* [Records for this exercise]:
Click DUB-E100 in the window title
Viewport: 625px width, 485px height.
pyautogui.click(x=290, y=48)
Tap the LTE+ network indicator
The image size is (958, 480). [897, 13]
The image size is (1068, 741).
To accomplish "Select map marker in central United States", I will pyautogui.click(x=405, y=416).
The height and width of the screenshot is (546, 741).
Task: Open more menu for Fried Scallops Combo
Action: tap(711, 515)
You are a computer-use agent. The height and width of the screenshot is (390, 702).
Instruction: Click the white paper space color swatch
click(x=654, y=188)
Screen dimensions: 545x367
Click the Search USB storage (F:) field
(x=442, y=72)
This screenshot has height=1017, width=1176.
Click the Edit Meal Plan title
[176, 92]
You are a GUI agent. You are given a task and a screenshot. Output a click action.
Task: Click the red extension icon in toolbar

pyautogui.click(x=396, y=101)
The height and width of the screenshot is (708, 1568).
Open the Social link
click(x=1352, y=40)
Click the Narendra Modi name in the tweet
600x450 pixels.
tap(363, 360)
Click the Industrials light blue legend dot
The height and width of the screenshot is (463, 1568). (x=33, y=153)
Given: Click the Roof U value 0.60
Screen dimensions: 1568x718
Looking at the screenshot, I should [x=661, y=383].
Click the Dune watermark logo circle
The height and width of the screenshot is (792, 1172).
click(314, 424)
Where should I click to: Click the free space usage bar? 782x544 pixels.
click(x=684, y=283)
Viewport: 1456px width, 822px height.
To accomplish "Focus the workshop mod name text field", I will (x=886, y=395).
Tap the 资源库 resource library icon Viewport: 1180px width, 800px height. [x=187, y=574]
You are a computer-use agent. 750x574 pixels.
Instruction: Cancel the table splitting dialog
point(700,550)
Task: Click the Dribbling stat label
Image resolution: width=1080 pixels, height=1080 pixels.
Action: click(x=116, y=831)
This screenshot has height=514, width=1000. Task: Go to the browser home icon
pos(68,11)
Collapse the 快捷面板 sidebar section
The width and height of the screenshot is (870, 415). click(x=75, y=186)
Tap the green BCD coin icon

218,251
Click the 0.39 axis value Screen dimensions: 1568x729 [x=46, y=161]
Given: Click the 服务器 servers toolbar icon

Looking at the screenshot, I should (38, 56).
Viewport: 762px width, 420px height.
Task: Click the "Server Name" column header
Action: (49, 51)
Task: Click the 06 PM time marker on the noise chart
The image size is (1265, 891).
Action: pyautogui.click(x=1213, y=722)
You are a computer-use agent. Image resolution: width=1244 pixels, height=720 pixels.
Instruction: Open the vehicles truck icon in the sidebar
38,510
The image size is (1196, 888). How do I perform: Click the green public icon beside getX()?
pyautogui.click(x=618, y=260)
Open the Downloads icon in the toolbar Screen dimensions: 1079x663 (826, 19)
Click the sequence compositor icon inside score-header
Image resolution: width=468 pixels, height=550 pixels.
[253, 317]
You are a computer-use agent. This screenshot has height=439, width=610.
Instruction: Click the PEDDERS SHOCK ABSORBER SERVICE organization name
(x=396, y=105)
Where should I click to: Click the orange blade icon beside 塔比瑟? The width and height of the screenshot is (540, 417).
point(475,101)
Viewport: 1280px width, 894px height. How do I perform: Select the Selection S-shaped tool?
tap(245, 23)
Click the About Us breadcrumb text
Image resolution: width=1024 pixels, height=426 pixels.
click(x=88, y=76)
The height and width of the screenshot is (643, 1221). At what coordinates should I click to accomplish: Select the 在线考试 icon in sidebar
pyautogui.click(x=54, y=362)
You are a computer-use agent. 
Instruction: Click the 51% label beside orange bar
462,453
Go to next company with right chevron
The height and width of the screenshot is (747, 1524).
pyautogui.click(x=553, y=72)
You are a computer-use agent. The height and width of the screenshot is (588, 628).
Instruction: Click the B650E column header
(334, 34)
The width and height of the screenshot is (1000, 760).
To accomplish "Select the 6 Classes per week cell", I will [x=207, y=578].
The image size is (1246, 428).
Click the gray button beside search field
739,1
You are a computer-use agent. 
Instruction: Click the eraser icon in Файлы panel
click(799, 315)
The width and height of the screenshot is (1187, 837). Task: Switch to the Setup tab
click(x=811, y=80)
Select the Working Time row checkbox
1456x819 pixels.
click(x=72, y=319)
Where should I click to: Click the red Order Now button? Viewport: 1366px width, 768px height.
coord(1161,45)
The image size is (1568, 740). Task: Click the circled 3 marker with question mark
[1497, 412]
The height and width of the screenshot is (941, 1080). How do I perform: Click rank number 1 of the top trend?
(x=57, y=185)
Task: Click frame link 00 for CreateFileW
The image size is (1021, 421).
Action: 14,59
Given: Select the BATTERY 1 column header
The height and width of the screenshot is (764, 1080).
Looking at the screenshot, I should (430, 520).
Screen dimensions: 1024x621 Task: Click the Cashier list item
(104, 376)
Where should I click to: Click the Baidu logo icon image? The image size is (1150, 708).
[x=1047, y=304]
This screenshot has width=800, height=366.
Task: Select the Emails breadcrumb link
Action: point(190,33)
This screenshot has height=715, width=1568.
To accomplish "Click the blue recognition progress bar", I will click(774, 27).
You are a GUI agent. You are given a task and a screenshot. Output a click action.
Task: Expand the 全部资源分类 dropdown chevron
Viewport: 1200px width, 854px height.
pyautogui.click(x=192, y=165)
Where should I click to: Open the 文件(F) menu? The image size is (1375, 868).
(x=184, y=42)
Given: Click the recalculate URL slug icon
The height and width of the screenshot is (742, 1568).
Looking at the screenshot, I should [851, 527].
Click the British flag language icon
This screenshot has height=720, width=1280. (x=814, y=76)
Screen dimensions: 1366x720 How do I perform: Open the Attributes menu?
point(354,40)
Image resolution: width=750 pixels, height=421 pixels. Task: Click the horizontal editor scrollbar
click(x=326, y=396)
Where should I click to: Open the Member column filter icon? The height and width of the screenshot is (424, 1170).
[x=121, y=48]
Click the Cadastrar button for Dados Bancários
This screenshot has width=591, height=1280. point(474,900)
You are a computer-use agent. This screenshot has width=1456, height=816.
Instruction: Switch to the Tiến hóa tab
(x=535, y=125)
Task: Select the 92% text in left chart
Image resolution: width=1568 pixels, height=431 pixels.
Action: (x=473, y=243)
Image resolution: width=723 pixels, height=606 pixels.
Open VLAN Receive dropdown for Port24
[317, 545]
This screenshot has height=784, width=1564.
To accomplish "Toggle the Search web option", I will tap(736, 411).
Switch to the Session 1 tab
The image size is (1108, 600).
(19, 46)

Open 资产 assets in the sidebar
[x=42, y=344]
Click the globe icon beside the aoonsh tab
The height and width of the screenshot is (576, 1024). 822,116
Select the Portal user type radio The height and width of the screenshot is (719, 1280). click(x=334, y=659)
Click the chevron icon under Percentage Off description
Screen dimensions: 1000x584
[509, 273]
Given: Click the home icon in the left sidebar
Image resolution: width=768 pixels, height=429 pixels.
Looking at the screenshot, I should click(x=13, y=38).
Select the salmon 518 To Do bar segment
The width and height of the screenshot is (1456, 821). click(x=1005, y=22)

* [Task to complete]: Repeat the data exactly as it was given above.

* [Result of the task]:
Click DUB-E100 in the window title
Viewport: 625px width, 485px height.
pyautogui.click(x=290, y=48)
Tap the LTE+ network indicator
The image size is (958, 480). [897, 13]
The image size is (1068, 741).
To accomplish "Select map marker in central United States", I will pyautogui.click(x=405, y=416).
The height and width of the screenshot is (546, 741).
Task: Open more menu for Fried Scallops Combo
Action: tap(711, 515)
You are a computer-use agent. The height and width of the screenshot is (390, 702).
Instruction: Click the white paper space color swatch
click(x=654, y=188)
Screen dimensions: 545x367
Click the Search USB storage (F:) field
(x=442, y=72)
This screenshot has height=1017, width=1176.
Click the Edit Meal Plan title
[176, 92]
You are a GUI agent. You are given a task and a screenshot. Output a click action.
Task: Click the red extension icon in toolbar

pyautogui.click(x=396, y=101)
The height and width of the screenshot is (708, 1568).
Open the Social link
click(x=1352, y=40)
Click the Narendra Modi name in the tweet
600x450 pixels.
tap(363, 360)
Click the Industrials light blue legend dot
The height and width of the screenshot is (463, 1568). (x=33, y=153)
Given: Click the Roof U value 0.60
Screen dimensions: 1568x718
Looking at the screenshot, I should [x=661, y=383].
Click the Dune watermark logo circle
The height and width of the screenshot is (792, 1172).
click(314, 424)
Where should I click to: Click the free space usage bar? 782x544 pixels.
click(x=684, y=283)
Viewport: 1456px width, 822px height.
To accomplish "Focus the workshop mod name text field", I will (x=886, y=395).
Tap the 资源库 resource library icon Viewport: 1180px width, 800px height. [x=187, y=574]
You are a computer-use agent. 750x574 pixels.
Instruction: Cancel the table splitting dialog
point(700,550)
Task: Click the Dribbling stat label
Image resolution: width=1080 pixels, height=1080 pixels.
Action: click(x=116, y=831)
This screenshot has height=514, width=1000. Task: Go to the browser home icon
pos(68,11)
Collapse the 快捷面板 sidebar section
The width and height of the screenshot is (870, 415). click(x=75, y=186)
Tap the green BCD coin icon

218,251
Click the 0.39 axis value Screen dimensions: 1568x729 [x=46, y=161]
Given: Click the 服务器 servers toolbar icon

Looking at the screenshot, I should (38, 56).
Viewport: 762px width, 420px height.
Task: Click the "Server Name" column header
Action: (49, 51)
Task: Click the 06 PM time marker on the noise chart
The image size is (1265, 891).
Action: pyautogui.click(x=1213, y=722)
You are a computer-use agent. Image resolution: width=1244 pixels, height=720 pixels.
Instruction: Open the vehicles truck icon in the sidebar
38,510
The image size is (1196, 888). How do I perform: Click the green public icon beside getX()?
pyautogui.click(x=618, y=260)
Open the Downloads icon in the toolbar Screen dimensions: 1079x663 (826, 19)
Click the sequence compositor icon inside score-header
Image resolution: width=468 pixels, height=550 pixels.
[253, 317]
You are a computer-use agent. This screenshot has height=439, width=610.
Instruction: Click the PEDDERS SHOCK ABSORBER SERVICE organization name
(x=396, y=105)
Where should I click to: Click the orange blade icon beside 塔比瑟? The width and height of the screenshot is (540, 417).
point(475,101)
Viewport: 1280px width, 894px height. How do I perform: Select the Selection S-shaped tool?
tap(245, 23)
Click the About Us breadcrumb text
Image resolution: width=1024 pixels, height=426 pixels.
click(x=88, y=76)
The height and width of the screenshot is (643, 1221). At what coordinates should I click to accomplish: Select the 在线考试 icon in sidebar
pyautogui.click(x=54, y=362)
You are a computer-use agent. 
Instruction: Click the 51% label beside orange bar
462,453
Go to next company with right chevron
The height and width of the screenshot is (747, 1524).
pyautogui.click(x=553, y=72)
You are a computer-use agent. The height and width of the screenshot is (588, 628).
Instruction: Click the B650E column header
(334, 34)
The width and height of the screenshot is (1000, 760).
To accomplish "Select the 6 Classes per week cell", I will [x=207, y=578].
The image size is (1246, 428).
Click the gray button beside search field
739,1
You are a computer-use agent. 
Instruction: Click the eraser icon in Файлы panel
click(799, 315)
The width and height of the screenshot is (1187, 837). Task: Switch to the Setup tab
click(x=811, y=80)
Select the Working Time row checkbox
1456x819 pixels.
click(x=72, y=319)
Where should I click to: Click the red Order Now button? Viewport: 1366px width, 768px height.
coord(1161,45)
The image size is (1568, 740). Task: Click the circled 3 marker with question mark
[1497, 412]
The height and width of the screenshot is (941, 1080). How do I perform: Click rank number 1 of the top trend?
(x=57, y=185)
Task: Click frame link 00 for CreateFileW
The image size is (1021, 421).
Action: 14,59
Given: Select the BATTERY 1 column header
The height and width of the screenshot is (764, 1080).
Looking at the screenshot, I should (430, 520).
Screen dimensions: 1024x621 Task: Click the Cashier list item
(104, 376)
Where should I click to: Click the Baidu logo icon image? The image size is (1150, 708).
[x=1047, y=304]
This screenshot has width=800, height=366.
Task: Select the Emails breadcrumb link
Action: point(190,33)
This screenshot has height=715, width=1568.
To accomplish "Click the blue recognition progress bar", I will click(774, 27).
You are a GUI agent. You are given a task and a screenshot. Output a click action.
Task: Expand the 全部资源分类 dropdown chevron
Viewport: 1200px width, 854px height.
pyautogui.click(x=192, y=165)
Where should I click to: Open the 文件(F) menu? The image size is (1375, 868).
(x=184, y=42)
Given: Click the recalculate URL slug icon
The height and width of the screenshot is (742, 1568).
Looking at the screenshot, I should [851, 527].
Click the British flag language icon
This screenshot has height=720, width=1280. (x=814, y=76)
Screen dimensions: 1366x720 How do I perform: Open the Attributes menu?
point(354,40)
Image resolution: width=750 pixels, height=421 pixels. Task: Click the horizontal editor scrollbar
click(x=326, y=396)
Where should I click to: Open the Member column filter icon? The height and width of the screenshot is (424, 1170).
[x=121, y=48]
Click the Cadastrar button for Dados Bancários
This screenshot has width=591, height=1280. point(474,900)
You are a computer-use agent. This screenshot has width=1456, height=816.
Instruction: Switch to the Tiến hóa tab
(x=535, y=125)
Task: Select the 92% text in left chart
Image resolution: width=1568 pixels, height=431 pixels.
Action: (x=473, y=243)
Image resolution: width=723 pixels, height=606 pixels.
Open VLAN Receive dropdown for Port24
[317, 545]
This screenshot has height=784, width=1564.
To accomplish "Toggle the Search web option", I will tap(736, 411).
Switch to the Session 1 tab
The image size is (1108, 600).
(19, 46)

Open 资产 assets in the sidebar
[x=42, y=344]
Click the globe icon beside the aoonsh tab
The height and width of the screenshot is (576, 1024). 822,116
Select the Portal user type radio The height and width of the screenshot is (719, 1280). click(x=334, y=659)
Click the chevron icon under Percentage Off description
Screen dimensions: 1000x584
[509, 273]
Given: Click the home icon in the left sidebar
Image resolution: width=768 pixels, height=429 pixels.
Looking at the screenshot, I should click(x=13, y=38).
Select the salmon 518 To Do bar segment
The width and height of the screenshot is (1456, 821). click(x=1005, y=22)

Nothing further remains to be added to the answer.